The team found that using ultrafast laser pulses to control the electrical signal enhanced the switching speed to sub-femtoseconds (1 femtosecond is a millionth of a nanosecond) time scale. This process offers a path to ultrafast switches and optical communication at petahertz speeds and encoding information at peta-bit /second (ten thousand times faster than current standard of 100 Gb/per second). 

Professor Chowdhury explained that using ultrafast synthesized light waveforms from an ultrafast laser synthesizer, like a synthesizer in a concert for sound, enhanced and decreased the reflectivity of the silica glass within the half-optical cycle duration of the driver laser pulse. This allowed the reflectivity modulation of the fused silica dielectric system in a strong light field to demonstrate optical switching (ON/OFF) with attosecond time resolution.

Their theoretical model suggests that the physical mechanism of this attosecond optical switching is associated with the strong laser field (pump pulse) creating transient multiphoton resonance channels, thereby fundamentally modifying the dielectric function of the normal silica glass material for few femtoseconds.

This unprecedented ultrafast reflectivity modulation was picked up by a weak probe pulse via polarization field coupling induced by the pump. Their calculation suggests that the phase shift in the reflectivity modulation is consistent with the phase-decoupling of the driver laser pulse. Complex synthesized fields of ultrashort laser pulses were used to control the optical switching signal. 

Chowdhury, Zhang and the extended collaborative team demonstrated that ultrafast laser pulses pave the way for advanced optical switches and light-based electronics, which presents a new realm for information technology, optical communications, and photonic processor technologies.

I am proud to contribute the physics theory and mathematical derivation to this fascinating research under Professor Enam Chowdhury’s supervision.
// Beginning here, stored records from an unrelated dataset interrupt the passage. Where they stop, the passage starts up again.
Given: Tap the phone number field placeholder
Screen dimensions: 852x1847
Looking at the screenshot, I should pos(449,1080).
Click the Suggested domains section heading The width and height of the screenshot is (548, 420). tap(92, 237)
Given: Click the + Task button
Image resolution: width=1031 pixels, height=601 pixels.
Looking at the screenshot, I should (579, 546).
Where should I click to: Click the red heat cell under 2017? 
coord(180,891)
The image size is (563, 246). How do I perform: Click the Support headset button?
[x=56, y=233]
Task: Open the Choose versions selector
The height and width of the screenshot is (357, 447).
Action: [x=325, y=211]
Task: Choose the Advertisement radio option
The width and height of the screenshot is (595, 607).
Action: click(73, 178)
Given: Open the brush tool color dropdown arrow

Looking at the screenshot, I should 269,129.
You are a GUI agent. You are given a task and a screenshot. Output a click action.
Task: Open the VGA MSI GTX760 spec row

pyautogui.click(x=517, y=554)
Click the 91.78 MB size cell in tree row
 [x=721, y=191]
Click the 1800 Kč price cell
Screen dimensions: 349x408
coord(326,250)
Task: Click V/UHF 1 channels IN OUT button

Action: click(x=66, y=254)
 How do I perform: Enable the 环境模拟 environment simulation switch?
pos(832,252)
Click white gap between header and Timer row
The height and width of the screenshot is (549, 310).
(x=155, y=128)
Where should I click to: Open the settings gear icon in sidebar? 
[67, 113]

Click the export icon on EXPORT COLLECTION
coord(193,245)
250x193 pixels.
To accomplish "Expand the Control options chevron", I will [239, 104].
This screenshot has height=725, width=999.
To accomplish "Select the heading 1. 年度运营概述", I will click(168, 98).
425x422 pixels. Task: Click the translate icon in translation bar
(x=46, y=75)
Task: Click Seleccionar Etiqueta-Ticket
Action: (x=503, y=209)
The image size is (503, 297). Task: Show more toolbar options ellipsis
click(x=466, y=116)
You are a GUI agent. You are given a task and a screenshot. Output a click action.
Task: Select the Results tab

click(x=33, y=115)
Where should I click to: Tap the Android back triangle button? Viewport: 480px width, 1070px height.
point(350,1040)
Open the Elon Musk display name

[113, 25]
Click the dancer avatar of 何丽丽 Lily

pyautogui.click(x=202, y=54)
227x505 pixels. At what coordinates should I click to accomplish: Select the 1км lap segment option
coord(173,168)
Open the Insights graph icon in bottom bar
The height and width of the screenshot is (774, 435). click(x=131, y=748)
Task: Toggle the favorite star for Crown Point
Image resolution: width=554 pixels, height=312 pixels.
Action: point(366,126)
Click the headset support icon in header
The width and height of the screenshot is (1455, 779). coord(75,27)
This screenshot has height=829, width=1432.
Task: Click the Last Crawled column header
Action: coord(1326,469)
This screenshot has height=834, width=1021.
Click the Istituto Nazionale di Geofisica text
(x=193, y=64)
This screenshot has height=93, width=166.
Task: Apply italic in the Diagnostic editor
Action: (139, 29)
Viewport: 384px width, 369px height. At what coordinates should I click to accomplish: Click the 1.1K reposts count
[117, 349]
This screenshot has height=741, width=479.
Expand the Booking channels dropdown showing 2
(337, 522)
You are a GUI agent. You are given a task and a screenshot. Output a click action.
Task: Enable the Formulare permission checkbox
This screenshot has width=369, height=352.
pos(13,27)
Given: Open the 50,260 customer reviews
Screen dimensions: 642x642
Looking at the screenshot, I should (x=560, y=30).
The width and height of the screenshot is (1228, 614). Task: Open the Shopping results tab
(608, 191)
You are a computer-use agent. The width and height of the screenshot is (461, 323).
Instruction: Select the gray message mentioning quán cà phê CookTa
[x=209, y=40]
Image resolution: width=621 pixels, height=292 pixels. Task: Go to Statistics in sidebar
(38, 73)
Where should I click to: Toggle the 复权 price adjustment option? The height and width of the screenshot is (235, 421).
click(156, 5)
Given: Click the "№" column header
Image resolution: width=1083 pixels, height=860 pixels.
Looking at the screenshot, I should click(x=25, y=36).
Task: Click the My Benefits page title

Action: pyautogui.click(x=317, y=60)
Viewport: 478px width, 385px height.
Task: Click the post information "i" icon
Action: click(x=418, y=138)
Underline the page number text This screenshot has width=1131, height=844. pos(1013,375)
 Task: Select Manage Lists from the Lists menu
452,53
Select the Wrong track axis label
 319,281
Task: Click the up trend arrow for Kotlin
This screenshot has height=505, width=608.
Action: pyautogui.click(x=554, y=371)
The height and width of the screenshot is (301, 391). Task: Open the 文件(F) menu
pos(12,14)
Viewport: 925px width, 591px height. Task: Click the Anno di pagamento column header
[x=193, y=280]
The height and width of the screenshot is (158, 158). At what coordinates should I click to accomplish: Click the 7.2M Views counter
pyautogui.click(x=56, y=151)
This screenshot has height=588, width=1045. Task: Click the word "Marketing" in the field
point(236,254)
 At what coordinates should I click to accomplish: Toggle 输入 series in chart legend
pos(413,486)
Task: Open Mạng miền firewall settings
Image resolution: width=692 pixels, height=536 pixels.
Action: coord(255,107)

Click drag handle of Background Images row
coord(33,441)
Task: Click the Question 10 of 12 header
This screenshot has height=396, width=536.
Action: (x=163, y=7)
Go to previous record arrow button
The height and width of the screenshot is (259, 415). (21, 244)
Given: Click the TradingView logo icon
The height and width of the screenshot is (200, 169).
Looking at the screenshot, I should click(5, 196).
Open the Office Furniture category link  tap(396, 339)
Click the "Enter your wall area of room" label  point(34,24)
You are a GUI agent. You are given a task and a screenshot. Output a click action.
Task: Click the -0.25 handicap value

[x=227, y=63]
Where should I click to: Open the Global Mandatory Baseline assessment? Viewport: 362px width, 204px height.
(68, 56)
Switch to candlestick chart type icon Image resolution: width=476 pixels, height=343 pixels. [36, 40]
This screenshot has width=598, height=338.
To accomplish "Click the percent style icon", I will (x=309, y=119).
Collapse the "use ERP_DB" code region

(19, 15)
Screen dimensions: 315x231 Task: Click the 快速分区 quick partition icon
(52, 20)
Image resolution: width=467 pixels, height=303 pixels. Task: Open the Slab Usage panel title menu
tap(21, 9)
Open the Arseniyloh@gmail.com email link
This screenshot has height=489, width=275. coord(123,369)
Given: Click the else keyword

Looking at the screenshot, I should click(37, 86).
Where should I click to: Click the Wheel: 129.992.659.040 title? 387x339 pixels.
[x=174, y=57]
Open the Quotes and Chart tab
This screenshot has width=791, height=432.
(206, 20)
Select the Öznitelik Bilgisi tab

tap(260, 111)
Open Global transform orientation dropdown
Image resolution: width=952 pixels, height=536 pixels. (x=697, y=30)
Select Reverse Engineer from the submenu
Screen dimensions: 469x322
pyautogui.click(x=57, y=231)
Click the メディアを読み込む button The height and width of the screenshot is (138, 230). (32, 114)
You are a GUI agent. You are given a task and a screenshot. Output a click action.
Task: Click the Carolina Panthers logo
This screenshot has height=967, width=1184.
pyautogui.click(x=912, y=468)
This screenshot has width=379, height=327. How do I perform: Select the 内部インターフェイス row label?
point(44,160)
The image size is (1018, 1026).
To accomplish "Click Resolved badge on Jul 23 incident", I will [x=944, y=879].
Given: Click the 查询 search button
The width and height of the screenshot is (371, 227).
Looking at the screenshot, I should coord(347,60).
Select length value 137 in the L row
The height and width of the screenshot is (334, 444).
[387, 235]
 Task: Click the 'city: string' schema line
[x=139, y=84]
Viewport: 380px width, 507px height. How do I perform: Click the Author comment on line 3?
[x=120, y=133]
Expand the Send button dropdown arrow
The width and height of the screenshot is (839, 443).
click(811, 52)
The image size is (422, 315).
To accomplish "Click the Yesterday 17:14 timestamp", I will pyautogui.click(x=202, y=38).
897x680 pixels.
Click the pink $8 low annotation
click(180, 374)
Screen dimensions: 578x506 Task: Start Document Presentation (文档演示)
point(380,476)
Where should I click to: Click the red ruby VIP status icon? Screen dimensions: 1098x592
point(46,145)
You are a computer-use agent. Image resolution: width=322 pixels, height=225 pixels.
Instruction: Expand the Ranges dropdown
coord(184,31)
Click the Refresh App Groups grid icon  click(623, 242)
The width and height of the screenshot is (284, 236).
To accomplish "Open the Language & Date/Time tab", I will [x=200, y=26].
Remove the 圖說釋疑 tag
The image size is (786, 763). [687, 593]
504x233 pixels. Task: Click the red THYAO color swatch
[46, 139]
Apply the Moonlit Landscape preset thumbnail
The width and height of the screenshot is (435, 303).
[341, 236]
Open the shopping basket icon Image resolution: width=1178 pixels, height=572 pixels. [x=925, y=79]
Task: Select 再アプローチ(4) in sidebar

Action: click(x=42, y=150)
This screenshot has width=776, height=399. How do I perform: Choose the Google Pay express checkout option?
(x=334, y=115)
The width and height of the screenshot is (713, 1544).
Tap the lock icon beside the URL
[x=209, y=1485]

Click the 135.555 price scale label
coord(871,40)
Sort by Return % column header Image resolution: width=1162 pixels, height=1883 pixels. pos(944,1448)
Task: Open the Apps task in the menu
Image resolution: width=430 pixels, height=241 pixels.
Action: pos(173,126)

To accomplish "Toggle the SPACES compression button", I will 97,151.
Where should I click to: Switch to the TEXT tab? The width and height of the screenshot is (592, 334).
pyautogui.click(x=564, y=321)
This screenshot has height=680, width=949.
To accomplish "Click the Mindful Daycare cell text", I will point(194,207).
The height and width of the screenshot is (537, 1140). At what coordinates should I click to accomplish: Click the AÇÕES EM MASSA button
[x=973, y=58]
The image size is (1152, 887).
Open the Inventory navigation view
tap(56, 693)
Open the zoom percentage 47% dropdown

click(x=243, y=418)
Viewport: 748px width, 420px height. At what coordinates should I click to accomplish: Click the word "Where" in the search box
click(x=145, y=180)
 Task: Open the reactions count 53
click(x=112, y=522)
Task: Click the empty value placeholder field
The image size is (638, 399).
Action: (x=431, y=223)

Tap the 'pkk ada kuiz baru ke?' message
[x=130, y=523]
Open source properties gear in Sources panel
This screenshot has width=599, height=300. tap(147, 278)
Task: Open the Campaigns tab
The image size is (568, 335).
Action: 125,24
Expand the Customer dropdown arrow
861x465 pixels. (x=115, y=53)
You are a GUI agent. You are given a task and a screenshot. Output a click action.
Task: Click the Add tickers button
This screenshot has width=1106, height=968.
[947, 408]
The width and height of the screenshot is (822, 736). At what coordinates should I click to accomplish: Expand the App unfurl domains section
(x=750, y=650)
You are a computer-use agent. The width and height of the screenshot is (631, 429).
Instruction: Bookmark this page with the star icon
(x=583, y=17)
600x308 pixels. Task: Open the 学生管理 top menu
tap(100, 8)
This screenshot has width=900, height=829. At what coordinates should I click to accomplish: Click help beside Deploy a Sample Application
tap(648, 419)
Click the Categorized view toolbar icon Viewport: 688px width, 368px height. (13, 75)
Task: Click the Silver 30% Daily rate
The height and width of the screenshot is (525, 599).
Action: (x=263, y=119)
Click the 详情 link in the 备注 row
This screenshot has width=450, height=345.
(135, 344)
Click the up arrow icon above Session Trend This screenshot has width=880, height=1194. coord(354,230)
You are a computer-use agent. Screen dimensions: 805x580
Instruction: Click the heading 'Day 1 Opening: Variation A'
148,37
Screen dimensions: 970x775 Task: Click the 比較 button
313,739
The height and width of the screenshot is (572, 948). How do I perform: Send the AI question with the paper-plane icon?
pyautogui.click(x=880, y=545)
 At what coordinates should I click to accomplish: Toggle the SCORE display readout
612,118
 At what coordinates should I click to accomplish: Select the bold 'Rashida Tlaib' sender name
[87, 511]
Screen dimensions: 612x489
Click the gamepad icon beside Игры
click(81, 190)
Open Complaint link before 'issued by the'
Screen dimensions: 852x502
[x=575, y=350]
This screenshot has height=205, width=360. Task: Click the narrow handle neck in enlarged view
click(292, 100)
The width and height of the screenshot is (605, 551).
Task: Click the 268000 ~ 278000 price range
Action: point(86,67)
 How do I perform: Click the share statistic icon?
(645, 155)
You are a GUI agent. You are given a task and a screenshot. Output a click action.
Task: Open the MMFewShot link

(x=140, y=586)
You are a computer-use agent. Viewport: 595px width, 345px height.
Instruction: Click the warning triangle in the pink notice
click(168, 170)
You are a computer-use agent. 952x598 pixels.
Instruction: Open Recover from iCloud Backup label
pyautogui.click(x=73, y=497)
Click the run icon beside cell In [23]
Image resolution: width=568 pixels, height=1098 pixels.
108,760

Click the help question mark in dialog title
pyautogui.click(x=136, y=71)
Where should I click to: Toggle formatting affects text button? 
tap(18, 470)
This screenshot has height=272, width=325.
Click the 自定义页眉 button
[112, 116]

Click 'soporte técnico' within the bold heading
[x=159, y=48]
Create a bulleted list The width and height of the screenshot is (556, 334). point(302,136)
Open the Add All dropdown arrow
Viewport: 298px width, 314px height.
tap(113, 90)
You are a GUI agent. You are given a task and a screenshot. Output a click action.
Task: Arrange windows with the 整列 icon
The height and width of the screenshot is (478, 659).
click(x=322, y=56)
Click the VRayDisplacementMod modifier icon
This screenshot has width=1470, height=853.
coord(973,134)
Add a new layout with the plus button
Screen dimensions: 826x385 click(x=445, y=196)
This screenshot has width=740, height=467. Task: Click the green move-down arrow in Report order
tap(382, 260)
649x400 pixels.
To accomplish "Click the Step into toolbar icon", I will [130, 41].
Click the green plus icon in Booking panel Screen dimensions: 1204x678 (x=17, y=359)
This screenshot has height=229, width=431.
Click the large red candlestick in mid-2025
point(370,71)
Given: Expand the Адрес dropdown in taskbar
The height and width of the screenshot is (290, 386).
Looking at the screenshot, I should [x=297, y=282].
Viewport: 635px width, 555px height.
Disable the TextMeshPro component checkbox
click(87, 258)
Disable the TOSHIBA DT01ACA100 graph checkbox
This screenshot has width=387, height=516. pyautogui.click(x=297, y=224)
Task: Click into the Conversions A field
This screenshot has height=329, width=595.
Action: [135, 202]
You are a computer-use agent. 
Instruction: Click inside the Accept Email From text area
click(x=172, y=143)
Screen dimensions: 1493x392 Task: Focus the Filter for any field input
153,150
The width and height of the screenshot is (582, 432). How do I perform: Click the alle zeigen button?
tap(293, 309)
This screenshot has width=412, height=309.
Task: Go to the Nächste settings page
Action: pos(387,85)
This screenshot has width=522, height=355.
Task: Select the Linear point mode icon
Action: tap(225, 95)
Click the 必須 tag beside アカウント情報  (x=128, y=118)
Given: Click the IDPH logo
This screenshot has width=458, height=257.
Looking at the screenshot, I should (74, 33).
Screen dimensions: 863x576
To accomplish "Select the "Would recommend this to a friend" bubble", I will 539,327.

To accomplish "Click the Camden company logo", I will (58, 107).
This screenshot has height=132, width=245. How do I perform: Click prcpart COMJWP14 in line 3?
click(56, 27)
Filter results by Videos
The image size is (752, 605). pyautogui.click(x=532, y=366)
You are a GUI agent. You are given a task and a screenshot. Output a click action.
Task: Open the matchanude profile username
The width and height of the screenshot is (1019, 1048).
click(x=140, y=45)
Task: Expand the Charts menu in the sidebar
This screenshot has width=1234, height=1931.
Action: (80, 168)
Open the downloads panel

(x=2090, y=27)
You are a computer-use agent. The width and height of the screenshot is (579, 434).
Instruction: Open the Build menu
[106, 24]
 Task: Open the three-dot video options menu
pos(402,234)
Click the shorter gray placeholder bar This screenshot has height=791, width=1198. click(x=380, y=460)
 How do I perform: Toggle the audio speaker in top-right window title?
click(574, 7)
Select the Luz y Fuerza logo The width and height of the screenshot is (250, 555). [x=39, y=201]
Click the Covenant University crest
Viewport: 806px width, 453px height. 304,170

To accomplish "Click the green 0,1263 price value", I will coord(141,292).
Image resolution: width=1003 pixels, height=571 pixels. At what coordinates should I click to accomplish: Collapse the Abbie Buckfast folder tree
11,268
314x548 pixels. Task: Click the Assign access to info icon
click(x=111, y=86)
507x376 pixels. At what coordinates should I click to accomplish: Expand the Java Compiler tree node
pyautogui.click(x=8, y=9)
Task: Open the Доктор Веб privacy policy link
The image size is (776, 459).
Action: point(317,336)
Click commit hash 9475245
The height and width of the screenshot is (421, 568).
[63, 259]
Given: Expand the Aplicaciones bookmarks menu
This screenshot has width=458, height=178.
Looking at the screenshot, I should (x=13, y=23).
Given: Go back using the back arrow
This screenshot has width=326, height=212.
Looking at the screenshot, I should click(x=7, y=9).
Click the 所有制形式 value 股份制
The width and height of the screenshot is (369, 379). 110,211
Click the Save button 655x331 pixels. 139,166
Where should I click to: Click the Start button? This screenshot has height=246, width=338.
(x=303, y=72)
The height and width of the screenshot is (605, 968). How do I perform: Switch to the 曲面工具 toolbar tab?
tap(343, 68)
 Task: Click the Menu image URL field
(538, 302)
The interactions between ultrafast lasers and different materials never fail to challenge me and bring my understanding to the next level. The attosecond optical switching discovery is absolutely one of the best examples, especially when I discovered that the fundamental Maxwell's equations could elegantly explain the mechanism behind it! It was a moment of great joy that reminded me of how amazingly physics and optics are tied to material science at extremes! - Simin Zhang, MSE PhD student and 2022 Presidential Fellow

Their research was detailed in a Science Advances cover story (February 24, 2023).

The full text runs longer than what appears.